Sometimes we can be too cheap for our good. This is a recurring theme in the series, as farmers routinely plead poverty and furiously question the charges on the veterinary bills. And there are other disagreeable qualities that even the most jovial and agreeable farmers display at times. But one thing shines through each show: Siegfried Farnon and James Herriot love and admire the farmers. To these country vets, the Dales farmers are some of the best people on Earth.
Awhile back, it struck me that one person I remembered negatively had made quite a positive influence in my life. During my teen years, I regarded him as a counselor, a guide, and a friend. True, he did a few things that annoyed me. His personal journey led him to criticize some of my views and life choices. At times he judged me harshly, and I resented his punishment. But overall, his kindnesses outnumbered these minor faults. All he had done to help me outweighed the injustices he had perpetrated upon me. Moments of callousness could not obliterate his years of concern and selfless service.
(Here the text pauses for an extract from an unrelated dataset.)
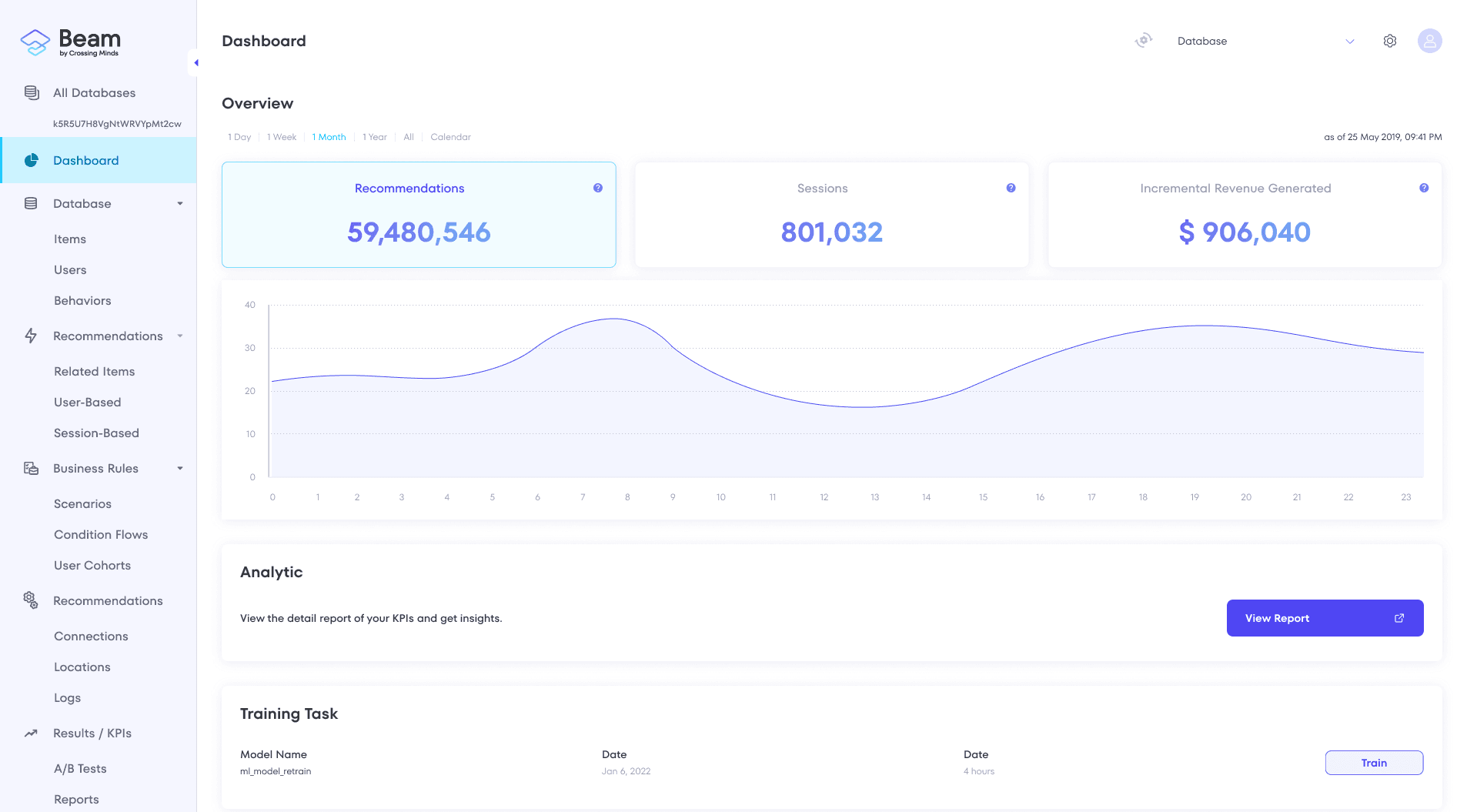
Task: Click the chart peak near hour 8
Action: (614, 319)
I sent him a card, thanking him for all he had done. I told him how the seeds he had planted in my life were still growing today. I let him know that I still remembered him fondly. And I wished him well. In due course, I received a reply. He told me how much helping me had meant to him. He told me he still looked back on our time together with fondness. And he mentioned how something would occasionally remind him of one of our many discussions.
Perhaps this particular Dales farmer in this episode was always mean and tight-fisted. But he was part of a group of people that Siegfried Farnon and James Herriot loved, admired, and tirelessly served. I imagine even Mr. Double-Yolk had a few good qualities that the episode failed to show.
Why is it we tend to remember the injustices we’ve suffered more than the kindnesses we’ve received? How is it that a thousand kindnesses can be blotted out by a single, unthinking act? Why must we judge others harshly for not reacting to a situation like we would, or adopting viewpoints different from our own? Finding that double-yolk the other day reminds me that even if I find one aspect of a friend’s character irritating (such as the farmer’s cheapness), more than likely he possesses many admirable qualities. I should be big enough to overlook the former and focus upon the latter.
Why do I find this so difficult? How can I change myself, reform my thinking, so that I can better emulate the forgiveness and generosity I admire in others. The light shines so brightly upon the path I should follow. Yet walking along it never grows easier.